Ici, M. Hartz ferma son manuscrit et il ajouta verbalement :

― Vous me demanderez peut-être comment, de professeur de géologie, je suis devenu marchand de cailloux. Cela peut se résumer en quelques mots. Le duc régnant de Fischhausen, qui aimait et protégeait la science, trouva un beau matin que la plus belle science était l’art de tuer les animaux. Ses favoris lui persuadèrent que, pour être un grand prince, un souverain véritable, il fallait dépenser la meilleure part de son revenu en prouesses cynégétiques. Dès lors, la géologie, l’anatomie comparée, la physique et la chimie furent reléguées à l’arrière-plan, et les pauvres savants eurent des appointements si minces et des encouragements si décourageants, qu’il nous devint impossible de nourrir nos familles. Ma chère Laura, à qui je compte vous présenter tout à l’heure, m’ayant donné plusieurs enfants, et mon beau-père m’engageant à ne pas les laisser mourir de faim, j’ai dû quitter la docte ville de Fischhausen, désormais retentissante des instructives fanfares de la chasse et des salutaires clameurs des chiens courants.
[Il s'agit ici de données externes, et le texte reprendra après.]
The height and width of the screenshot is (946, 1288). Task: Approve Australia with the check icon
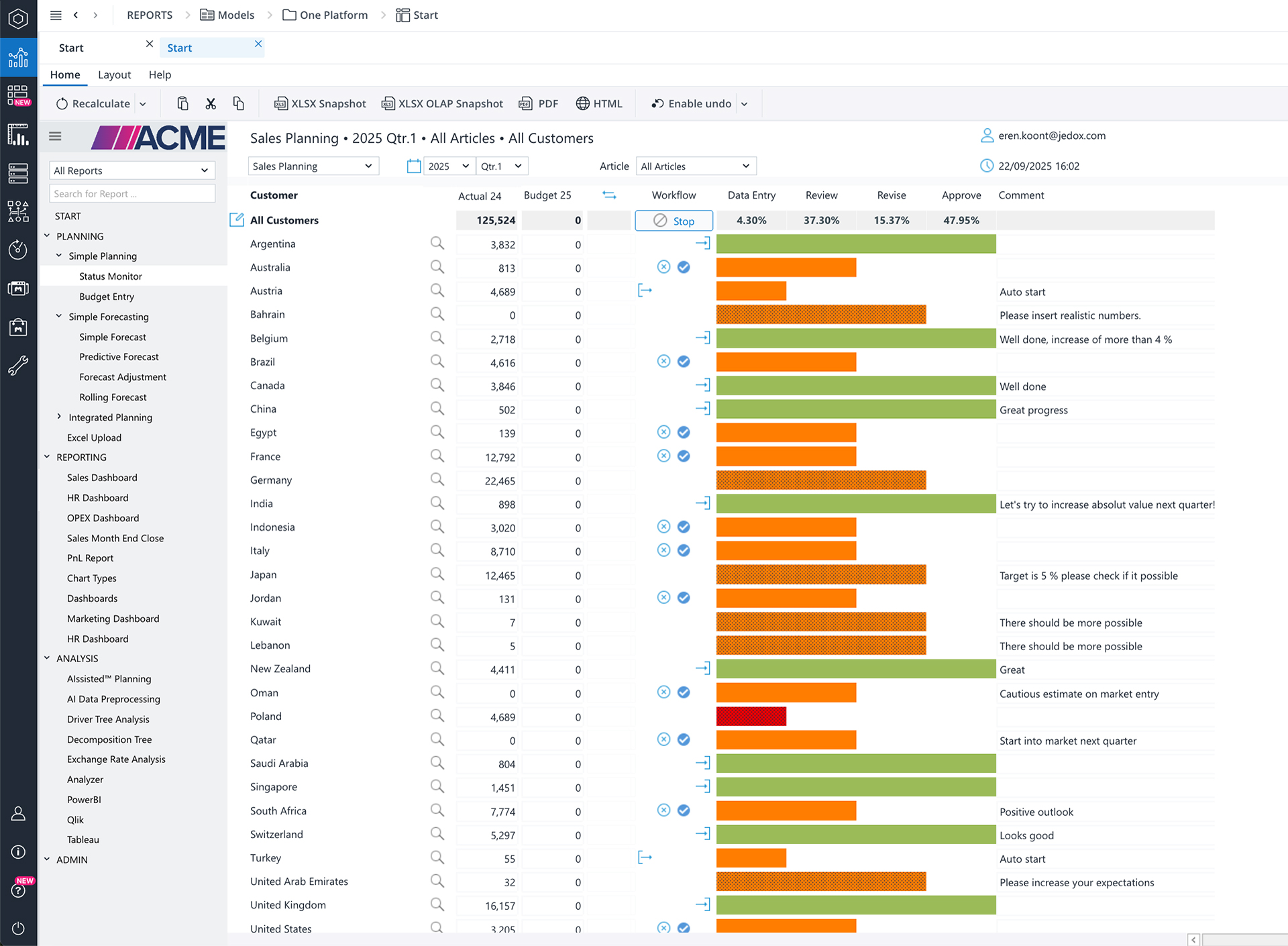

Je suis venu m’établir ici, où, grâce au bon papa Christophe, j’ai pu acquérir le fonds que j’exploite et me livrer à un commerce assez lucratif, sans renoncer à des études et à des préoccupations qui me sont toujours chères.

Vous voyez donc en moi un homme qui a heureusement doublé le cap des illusions et qui ne se laissera plus prendre aux prestiges de sa fantaisie, mais qui n’est pas trop fâché d’avoir traversé cette phase délirante où l’imagination ne connaît pas d’entraves, et où le sens poétique réchauffe en nous l’aridité des calculs et l’effroi glacial des vaines hypothèses…

J’eus le plaisir de dîner avec la divine Laura du bon M. Hartz. Elle n’avait plus rien de transparent dans sa personne : c’était une ronde matrone entourée de fort beaux enfants, devenus son unique coquetterie ; mais elle était fort intelligente : elle avait voulu s’instruire pour ne pas trop déchoir du cristal où son mari l’avait placée, et, quand elle parlait, il y avait dans son œil bleu un certain éclat de saphir qui avait beaucoup de charme et même un peu de magie.